White matter is composed of axons and axon-wrapping myelin. Physiological role of white matter is rapid signal transduction with saltatory conduction. The humans are a unique species of mammals that has larger white matter than gray matter in their brain. As a consequence of larger volume of white matter, many neurological diseases affect white matter. White matter is also frequently involved in ischemic stroke, and progressive white matter injuries are associated with vascular cognitive impairment. Ischemic vascular cognitive impairment is caused by reduced signal conduction across white matter because of decreased signal conduction speed. Decreased signal conduction in ischemic white matter lesion results from the loss of myelin which wraps axon to provide saltatory conduction for enhancing signal transduction from neuron to neurons. Myelin is produced by oligodendrocytes (OLs) in central nervous system. Demyelination and oligodendrocyte loss are prominent features of the white matter stroke.
To elucidate the pathomechanism of ischemic white matter lesion, I used focal white matter infarction model, which resembled acute human subcortical white matter lacunar infarction, by using endothelin-1 (ET-1), a potent vasoconstrictor to cause localized ischemia. Stereotaxic endothelin-1 injection into the internal capsule resulted in a localized demyelinating lesion in mice, where loss of OL lineage cells and inflammatory cells infiltration were observed. Because of inflammatory cells infiltration, I focused on the toll-like receptor (TLR) in ET-1 induced ischemic demyelinating lesion because TLRs are main mediator of post-ischemic inflammatory responses. There was a significantly increase of TLR2 in the ET-1 induced ischemic white matter lesion. Increased expression of TLR2 in ischemic white matter lesion was also observed in human sample. Intriguingly, the extent of demyelinating pathology was markedly larger in TLR2 deficient mice than that of wild type (WT) mice. The aggravation of demyelinating lesions was not associated with increased microglial activation or up-regulation of pro-inflammatory cytokines like TNF-α and IL-1β. Instead, TLR2 deficient mice showed enhanced OL death and decreased phosphorylation of ERK1/2 compared to WT animals. Cultured OLs from TLR2 deficient mice were more vulnerable to oxygen-glucose deprivation (OGD) than WT OLs. Applying TLR2 agonists after OGD substantially rescued WT OL death with augmentation of ERK1/2 phosphorylation. Treatment with TLR2 agonists also reduced the extent of ET-1 induced ischemic demyelination in vivo without any increase of inflammatory response in non-lesional area.

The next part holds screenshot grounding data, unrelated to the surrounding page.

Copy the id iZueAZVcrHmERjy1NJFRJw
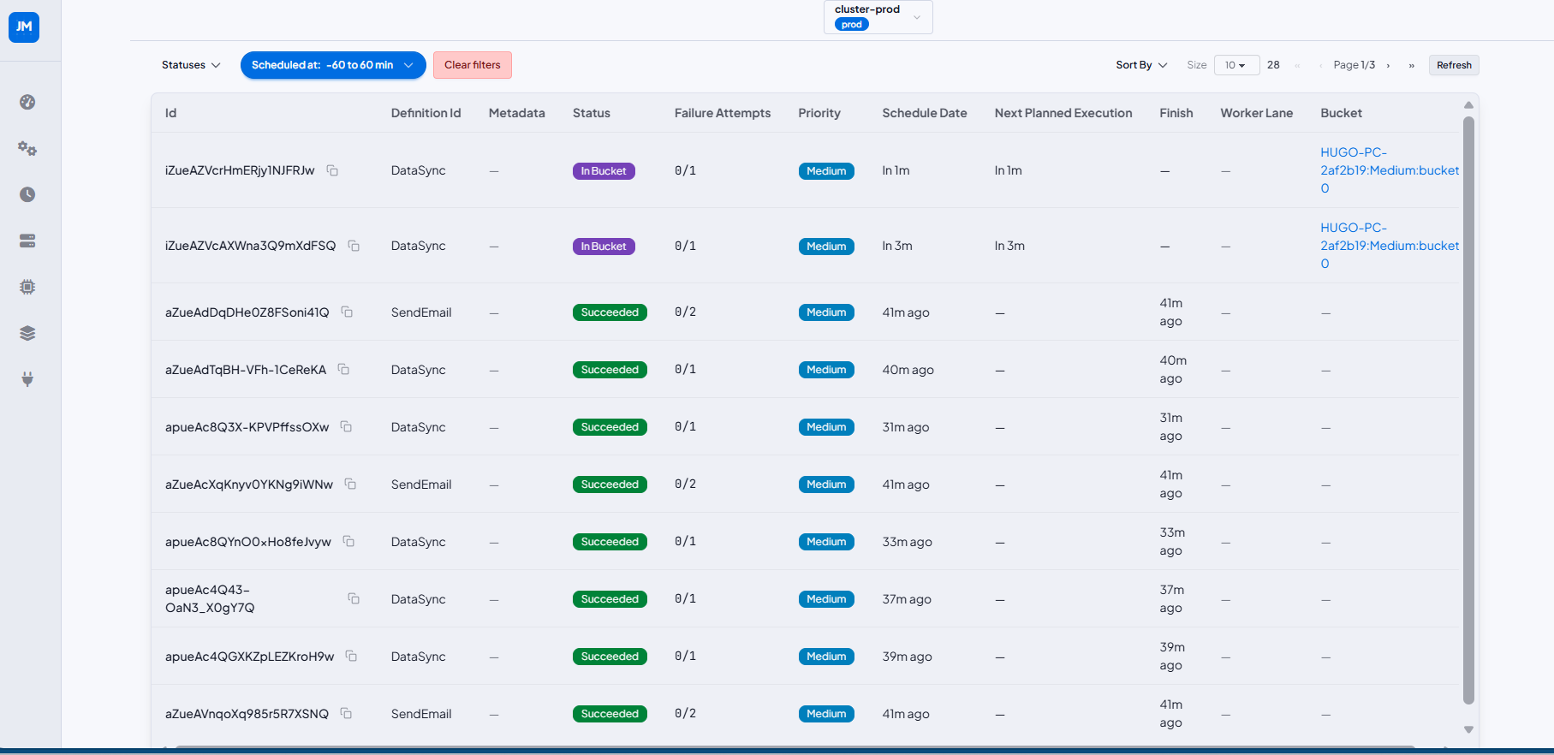(332, 170)
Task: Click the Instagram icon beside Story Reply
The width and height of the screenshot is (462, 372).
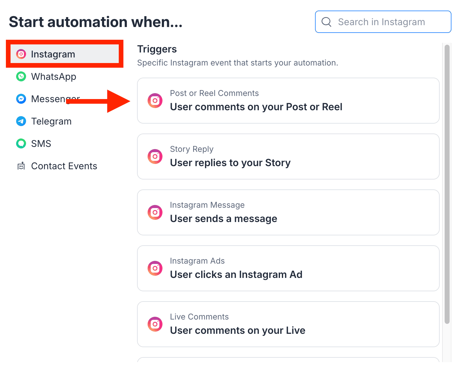Action: pyautogui.click(x=155, y=157)
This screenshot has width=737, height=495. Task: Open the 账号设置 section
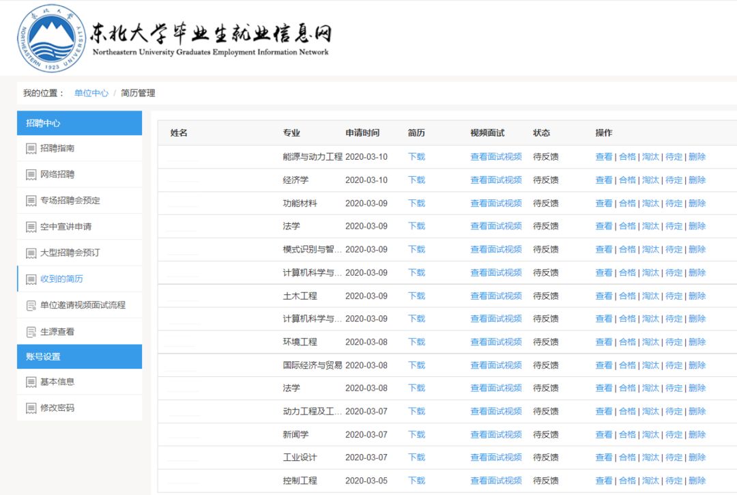coord(79,356)
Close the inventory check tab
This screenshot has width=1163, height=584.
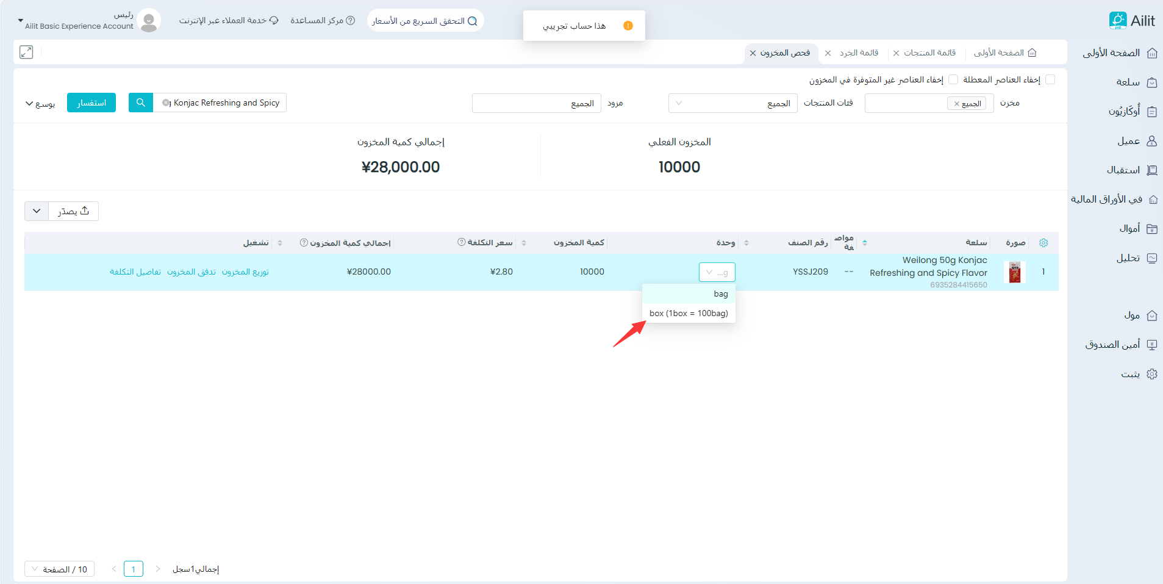[753, 53]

To modulate or activate TLR2 on OLs, endogenous ligands of TLR2 must be present and bind to the cognate receptor. Several endogenous ligands from intracellular contents such as heat shock protein family or high mobility group box 1 (HMGB1).have been identified. I found substantial accumulation of HMGB1, but not members of heat shock protein family, in OL-bathing media after OGD. OLs expressed HMGB1 in nucleus in vitro and in vivo in uninjured condition. After OGD, HMGB1 in OLs was translocated from nucleus to cytoplasm and eventually released into the extracellular space. To determine role of released HMGB1 on OGD induced OLs death, HMGB1 inhibitor or HMGB1 depleted media were used. After application of HMGB1 inhibitor or HMGB1 depleted media, OGD induced OLs death was augmented. HMGB1 containing conditioned media could not show any protective effects on TLR2 (-/-) OLs. Exogenous application of HMGB1 also showed rescued OLs from OGD induced OLs death. HMGB1 application increased ERK1/2 and CREB phosphorylations. In addition to the direct effects on OLs, HMGB1 application also increased IGF-1 in primary microglia in a TLR2 dependent manner. Finally, application of HMGB1 inhibitor, glycyrrhizin, to the ischemic white matter lesion aggravated ET-1 induced ischemic demyelinating areas in vivo without changing post-ischemic inflammatory response. HMGB1 inhibitor applied mice showed worsening neurobehavioral outcomes than vehicle applied mice, showing a strong correlation between the neurobehavioral outcomes and with the extent of ET-1 induced demyelinating lesion.
The present study showed demyelinations with oligodendrocyte loss were prominent features of ET-1 induced localized white matter lacunar infarction in mice resembling human pathology of ischemic white matter injury. Furthermore, this study suggests TLR2 activation on oligodendrocytes with its endogenous ligand may be a novel therapeutic target to treat ischemic white matter injuries and related neurological deficits.